Jul 5, 2017


By: Doug Houghton

My name is Doug Houghton, and I have owned and operated Fox Valley Taxidermy since 1983. I am going to discuss the best ways to prep and preserve your trophy bird, fish or game animal before taking it to the taxidermist. 

A little history first on myself and the business. I became interested in taxidermy at 11 years old, taking mail order lessons from "Northwestern School of Taxidermy" and filling my parent’s freezer full of little critters to mount. At that age, it was way more fun to "obtain specimens" than it was to do the taxidermy work. 

After high school, I went to AIT (American Institute of Taxidermy) in Janesville, WI where I graduated, and proceeded to start my business in Wautoma calling it, Wautoma Taxidermy and Bait. I spent a year there before moving to Oshkosh, where I spent the next 20 years as a taxidermist.      

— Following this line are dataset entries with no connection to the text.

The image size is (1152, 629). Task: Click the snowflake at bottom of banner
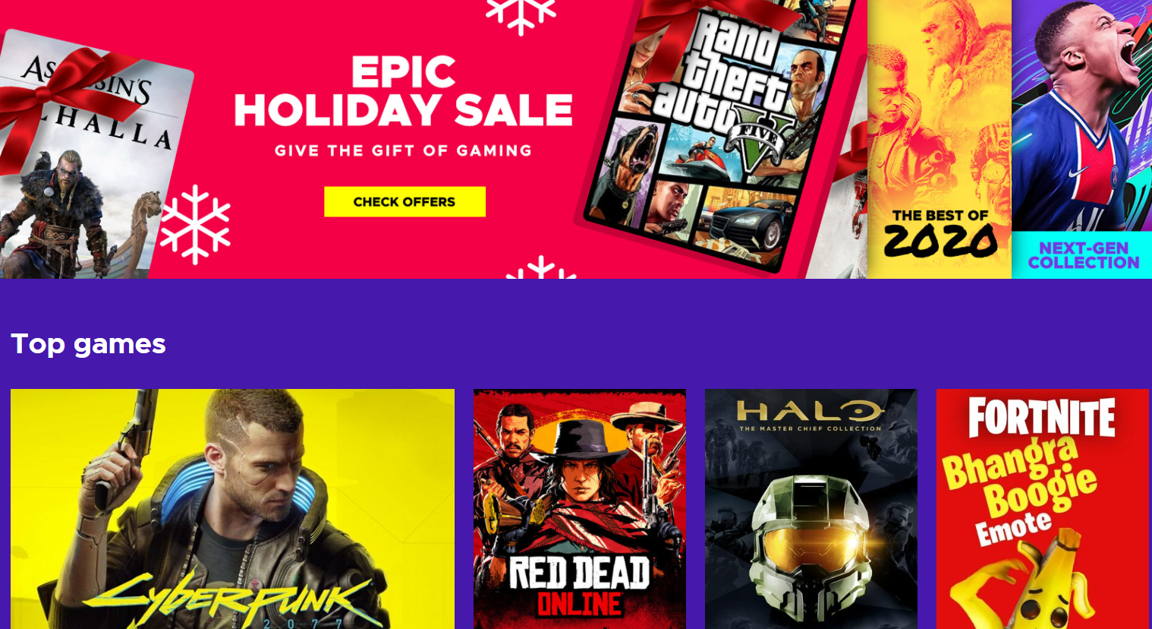point(541,268)
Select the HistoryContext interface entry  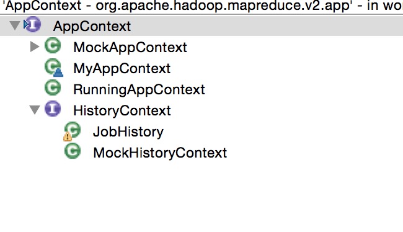coord(122,110)
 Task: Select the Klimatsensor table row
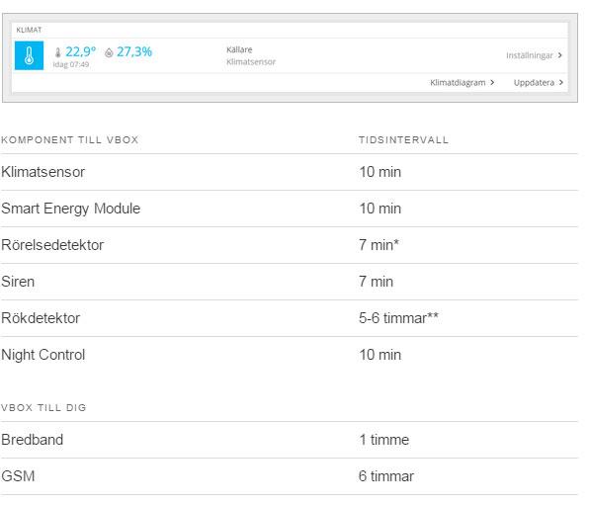[x=289, y=172]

There are many different ways to prep your mount for the taxidermist, and also things that you should, and shouldn't do. So, I will discuss my methods that I recommend. Some preferences may vary from taxidermist to taxidermist. But, in general, the three worst enemies for your mount are bacteria, freezer burn and time. All can be minimized with a little forethought. 

First, after you harvest of your trophy, bacteria will be the first concern. Cooling down your mount the fastest way possible will help keep bacteria in check, as body heat/warm temperatures start the growth of bacteria. Bacteria is the cause of smell, hair and feather slippage and spoilage of your mount. The warmer the temperature, the faster bacteria will grow.

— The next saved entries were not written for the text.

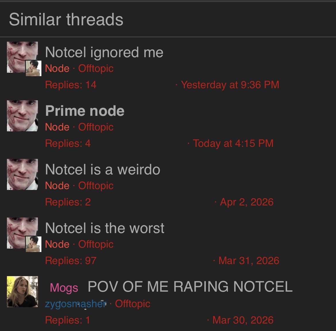Image resolution: width=336 pixels, height=331 pixels.
Task: Click the avatar beside "Notcel ignored me"
Action: tap(22, 57)
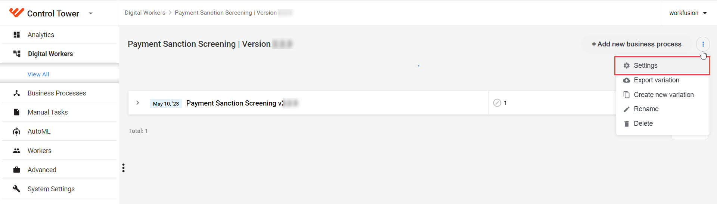Open Business Processes icon in sidebar
Viewport: 717px width, 204px height.
point(16,93)
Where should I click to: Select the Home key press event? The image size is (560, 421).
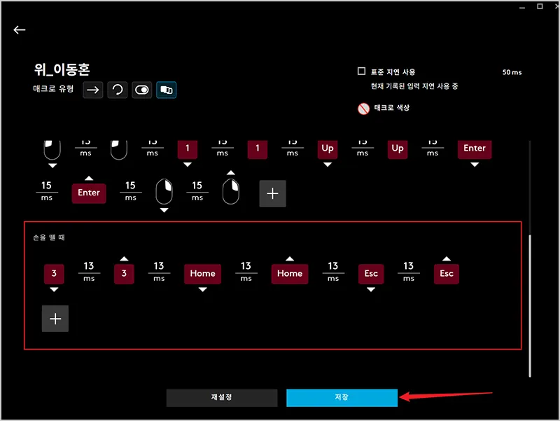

The next issue for your mount is your freezer. Most freezers today are" frost free" which keeps the frost from building up on the inside of the freezer, and in doing so, will also dry out your mount leading to freezer burn, and ruin your trophy.

Another issue that should be addressed, are all your friends, relatives, and grandmothers that know the “best way” to preserve your mount for the taxidermist. For example, in my 30 odd years as a taxidermist, I have never told anybody to wrap their fish in a "wet towel" and throw it in the freezer. Yet 90% of the fish that come in are wrapped in a $20 Turkish bath towel, frozen solid to a $10 cutting board to keep it straight. The wet towel does protect the tail from getting damaged, but if the fish isn't wrapped in plastic first, or at least last, it will freezer burn as the frost free freezer can suck all the moisture out of the towel, creating freezer burn fairly quickly. 

Time is another enemy that is simple to solve. Get your trophy to your taxidermist ASAP!!! It's way too easy to throw your mount into your freezer, and forget about it until your wife demands the "thing" needs to go in order to make room for something else. A year later, you take it to the taxidermist, where it will go into his freezer for at least another few months more (like 6-9), now your mount is starting to get compromised because of the time parameter. 

So, after all that, what is the best way to prep your mount? Plastic. Fish and small mammals just need to wrapped tightly in a plastic bag and frozen ASAP. Never put your fish on ice cubes in a cooler, as the ice cubes will leave white spots where they had contacted the fish, however a fish wrapped in plastic first will solve this issue.

Birds can be slid into an old nylon sock of your wife or girlfriend repeat.....old sock.....that she gives you.....unless you have a death wish, don't touch her good ones! The sock, or stocking will keep the feathers from getting ruffled, and once again, rolled tightly in a plastic bag. Birds are the first thing to freezer burn, even wrapped in plastic, so don't dilly dally on getting it to your taxidermist.

Larger animals, like bear, need to be skinned, and cooled down BEFORE they go into a plastic bag. If you roll a warm animal into a plastic bag, you have also rolled with it all the heat that won't be able to escape and bacteria will grow which will ruin your trophy. Once an animal has cooled down, it can be put into the freezer, or like deer, may be allowed to hang depending on the air temp, the colder it is, the more time you have.

In a nutshell, your best friends for preserving your trophy are plastic, calling the taxidermist that you plan on doing the work, and getting it to them in a very timely manner.